The Science of Shoes
Oh, wise all-knowing Oracle! Tell me.: Why can I only take very small steps, when I have bought a pair of shoes?

Truly, your question touches upon the deepest mysteries of the nature of the physical universe.

The process of shoe generation, like many events in physics, has about it a certain symmetry. Just as a passing gamma ray sometimes produces an electron and an anti-electron, the colossal cosmic energies which lead to shoe creation precipitate the formation of both a shoe and an anti-shoe. This fact explains why shoes nearly always occur in pairs, and why the two shoes in a pair are mirror images of each other.

Most pairs of shoes, once produced, quickly come together and annihilate in a burst of radiation. Indeed, in the early universe, shoes rarely if ever existed for more than a fraction of a second (which is why artists typically portray Adam and Eve as going barefoot). However, as the great physicist George Reebok suggested in the mid-1970's, shoe production occasionally occurred very near to the event horizon of a black hole. In these cases, one shoe would be sucked into the hole, while the other shoe would be spun out of the vicinity, to be thrown willy-nilly across the voids of space. These unmatched "cosmic shoes" sometimes enter the planet's atmosphere and fall to earth, where they are often seen on the sides of highways.

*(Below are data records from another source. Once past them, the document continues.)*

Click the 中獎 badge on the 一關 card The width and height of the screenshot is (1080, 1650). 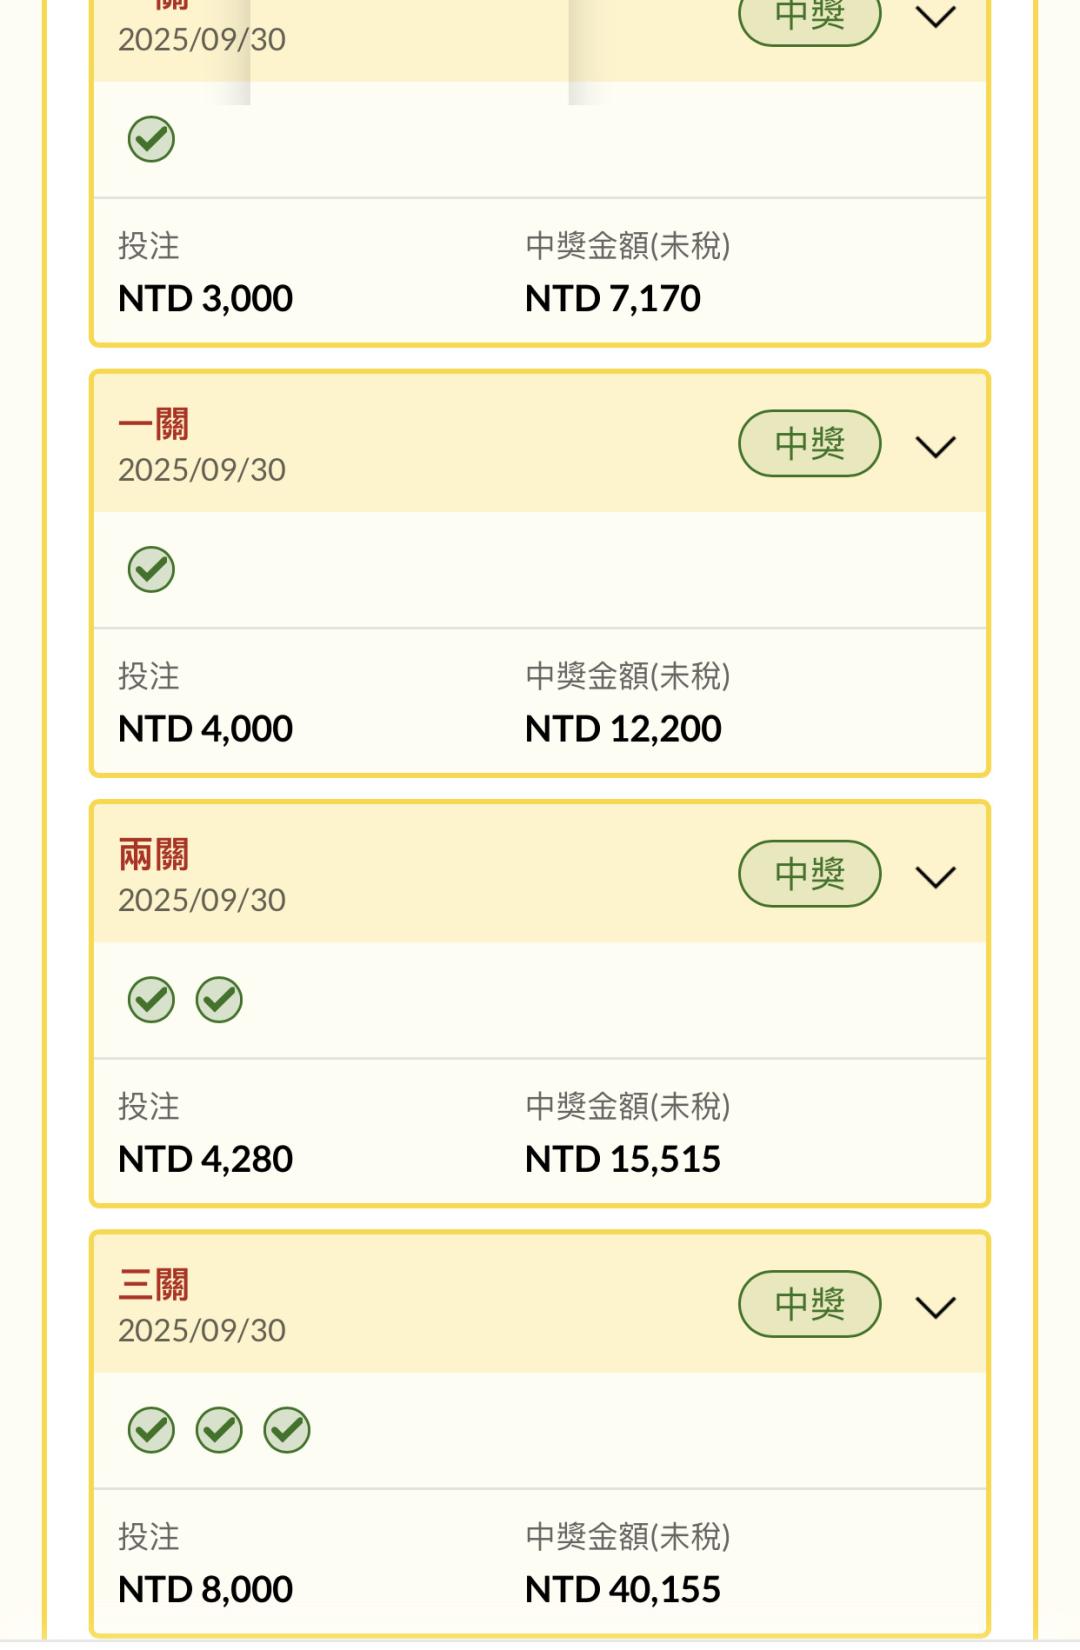(x=810, y=443)
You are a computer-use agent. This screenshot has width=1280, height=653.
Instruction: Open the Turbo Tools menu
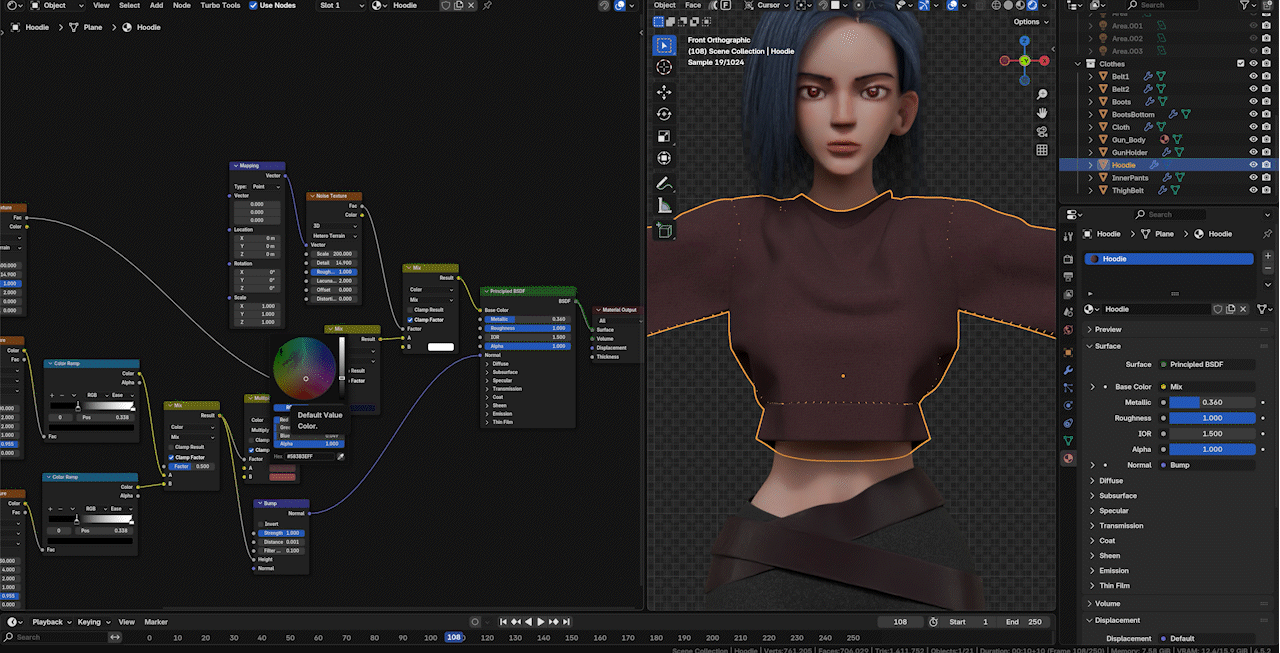click(x=220, y=5)
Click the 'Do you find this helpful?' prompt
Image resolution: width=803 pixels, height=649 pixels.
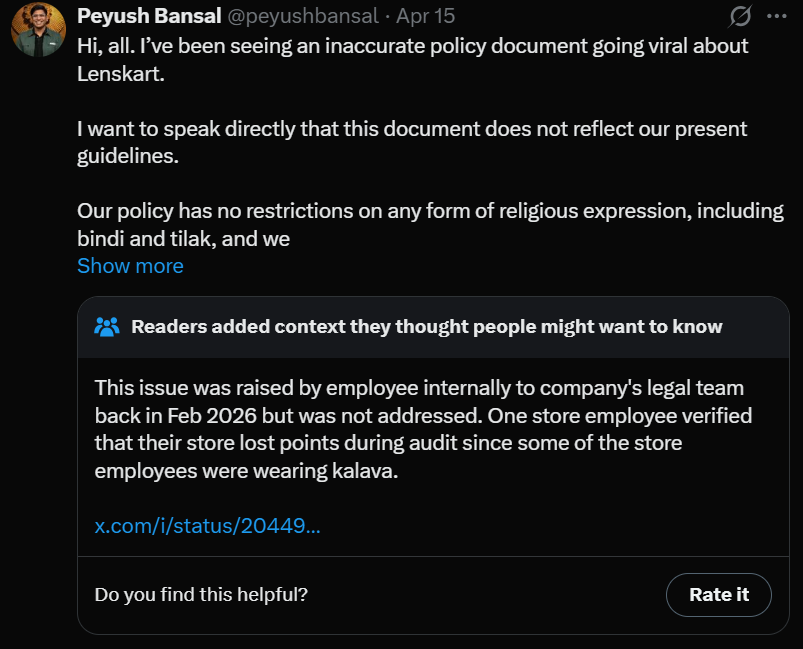click(x=201, y=594)

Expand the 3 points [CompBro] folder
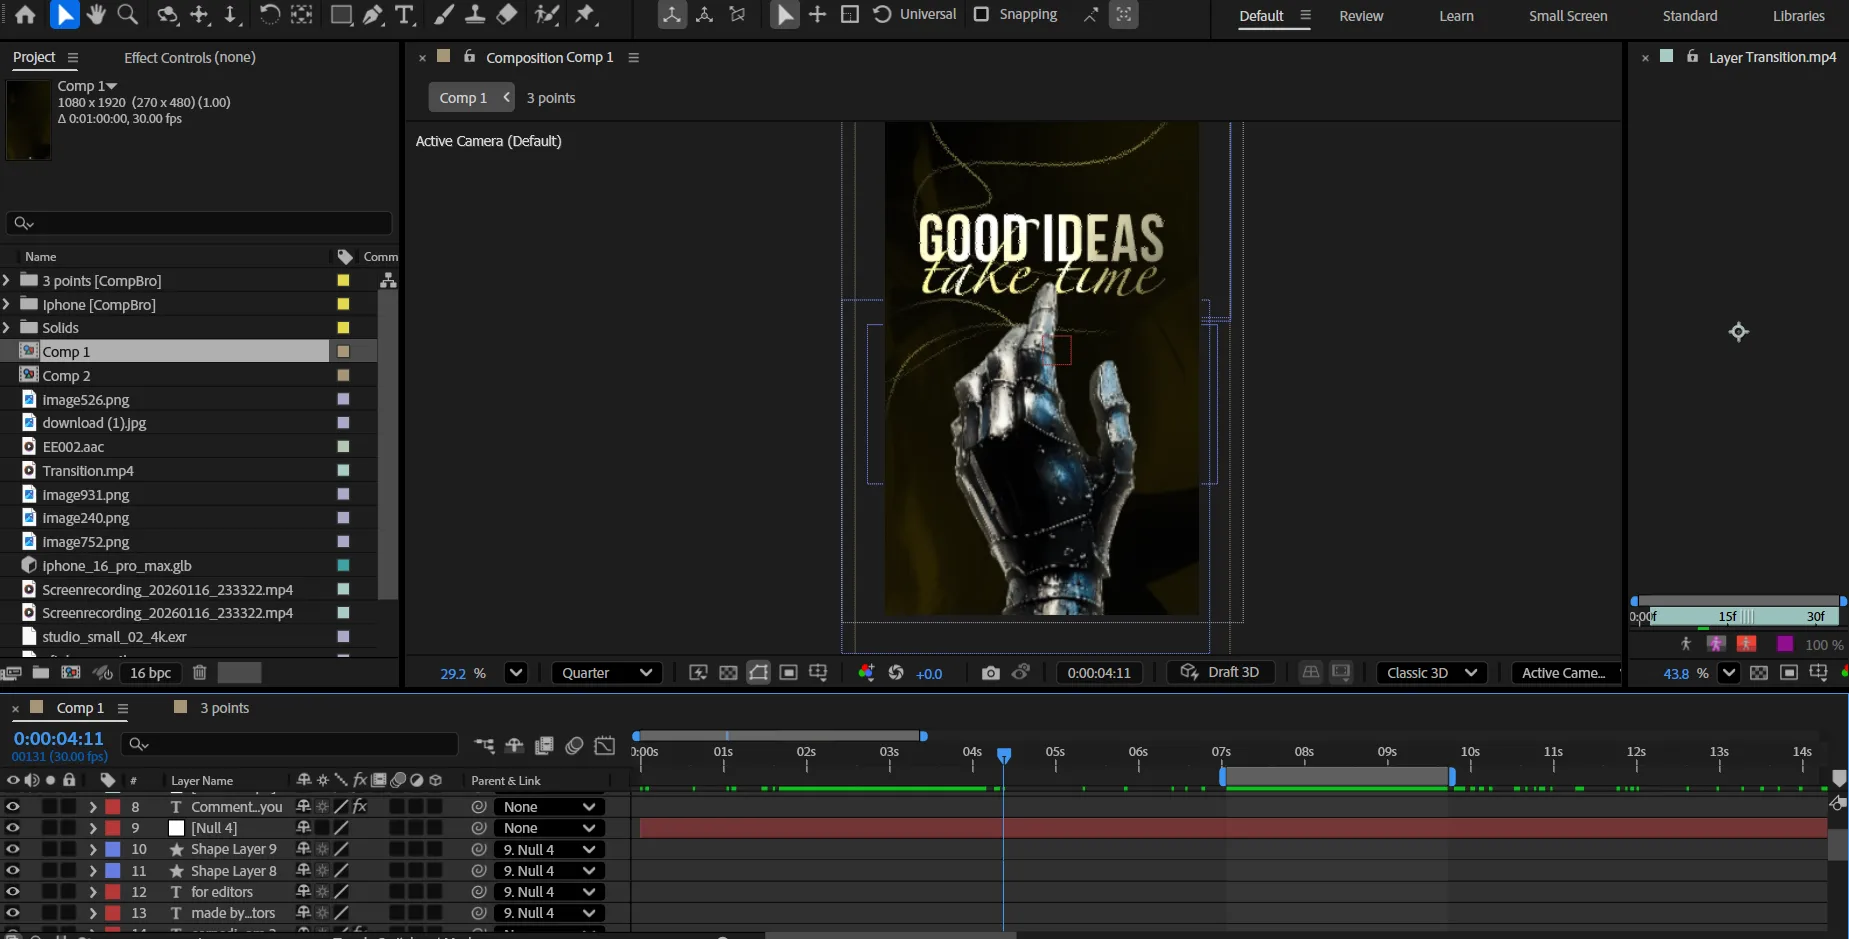tap(7, 281)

Although shoes have stabilized somewhat due to the cooling of the universe, there is still a strong attractive force between a shoe and its anti-shoe. This force is mediated by a spin-1 particle known as a futon (an English corruption of the original German "fußon"). Futon exchange is readily observed among the bins of shoes found at K-Mart, which contain the raw by-products of high-energy boot collisions.

The force impeding your steps is due to the exchange of futons between the shoe and its anti-shoe. The exchange usually manifests itself as a stream of white plastic-like particles. The solution to your problem is to increase the potential energy between the shoes by pulling them apart; this will reduce the attraction and make walking easier. Since you must add a complete quantum of energy before the futon exchange slackens, do not be surprised if the shoes resist strongly, then "snap apart" all at once.

The manufacturers of more expensive shoes usually provide the necessary increase in potential energy before shipping. However, the Oracle has it on good authority that a few discount shoe manufacturers are instead breaking the shoe/anti-shoe symmetry by a dastardly and highly secretive method. When a pair of socks is raised to high energies (e.g. by being heated and tossed in the dryer), it is fairly easy to destroy one of the socks entirely; the energy released by breaking the sock-symmetry is enough to separate several shoe pairs. Hence, certain companies are quietly destroying socks in the world's dryers in order to support their shoe separation facilities. The result is a lot of missing socks and terrible consternation among sock owners, all for a few cents' reduction in the price of shoes. The Oracle is frankly disgusted.

We hope that our explanation has clarified your problem. You owe the Oracle a pair of Doc Martens - size 10D, please.